With 7-10 per cent of HIV positive persons developing resistance to drugs after being treated, the National AIDS Research Institute (NARI) is planning to set up a database on drug resistance patterns and is also opening its doors for conducting clinical trails for developing vaccines for other viral diseases.

"Life expectancy of people with HIV has increased owing to Anti Retroviral Treatment (ART) but the new drug resistance patterns that are emerging are a cause for concern," NARI director Dr R S Paranjape told The Indian Express. Ahead of World AIDS Day (December 1) Paranjape said the number of people living with HIV may have stabilised across the country and was unlikely to dip further.

This is mainly because people with HIV now have access to ART and are living longer. "What is of concern is that there is no Indian algorithm for the interpretation of these cases of drug resistance and thus an Indian database was needed, Paranjape explained.

"We are also seeing HIV-associated cancers and till now, not much information is available on this subject.

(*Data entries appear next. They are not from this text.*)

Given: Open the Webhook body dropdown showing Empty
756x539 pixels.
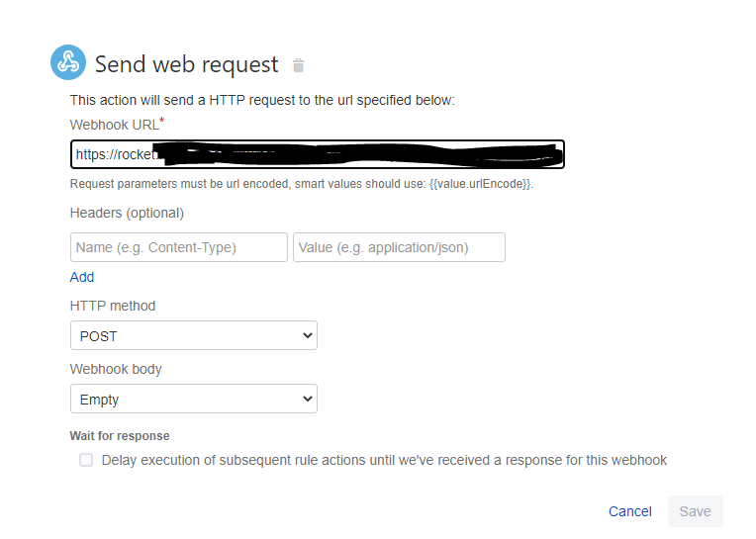Looking at the screenshot, I should [x=194, y=399].

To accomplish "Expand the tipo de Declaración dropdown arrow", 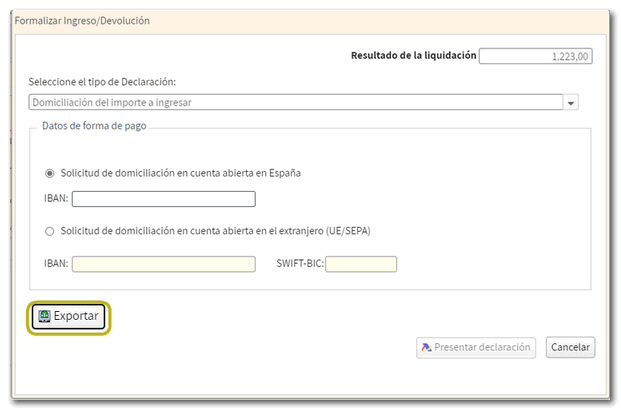I will 572,102.
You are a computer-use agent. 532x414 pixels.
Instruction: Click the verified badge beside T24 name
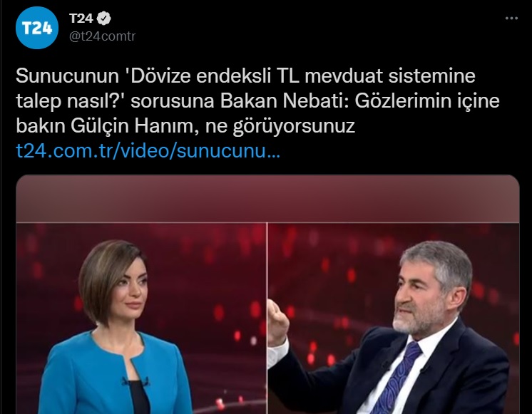(x=104, y=19)
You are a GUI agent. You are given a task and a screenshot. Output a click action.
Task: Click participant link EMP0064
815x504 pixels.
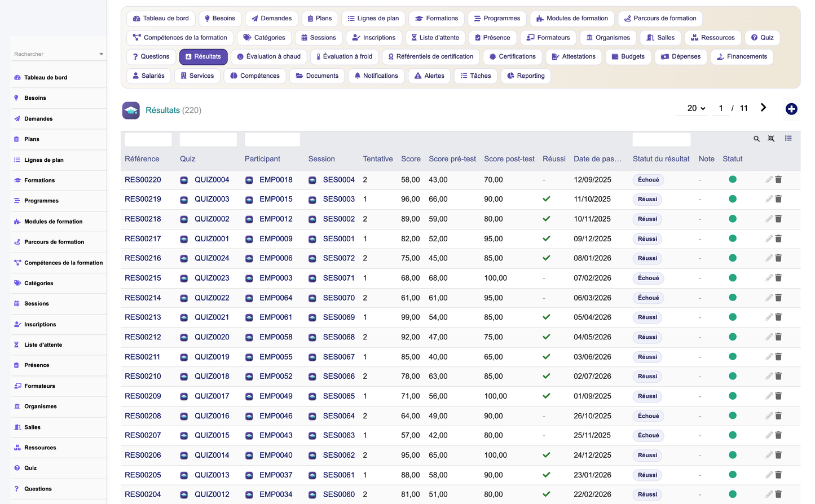coord(276,298)
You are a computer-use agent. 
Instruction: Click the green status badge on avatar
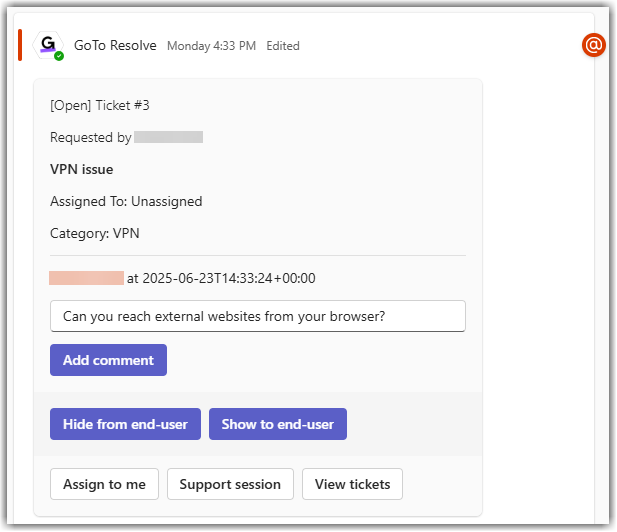coord(59,56)
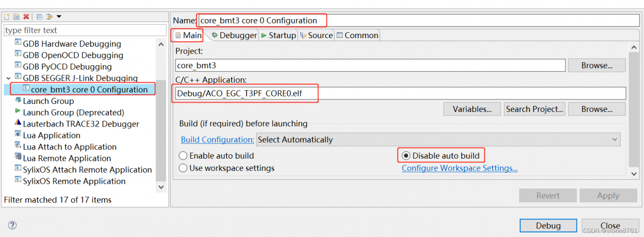Open the Build Configuration dropdown
This screenshot has height=237, width=644.
pyautogui.click(x=438, y=140)
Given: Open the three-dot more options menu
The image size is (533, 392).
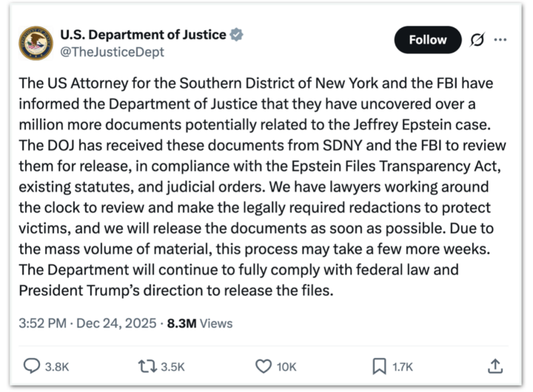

NARI has conducted and completed a study that looks at persons living with HIV and also persons with cancers from the Indian registry. We want to understand how many persons got cancer after being detected with HIV and the results are being evaluated," Paranjape said.

As per WHO data, HIV prevalence has declined from 0.41 per cent in 2000 and 0.36 per cent in 2006 to 0.31 per cent in 2009 in India. There are an estimated 2.3 million people living with HIV in the country today. Adult HIV prevalence at a national level has declined notably in many states, but variations still exist. "States with a low prevalence of HIV such as Orissa, West Bengal and Gujarat, are showing an increasing trend and the challenge is to deal with newer issues such as containing the HIV infection among the population of migrant workers, men having sex with men, injecting drug users and unorganised sex workers," Paranjape said.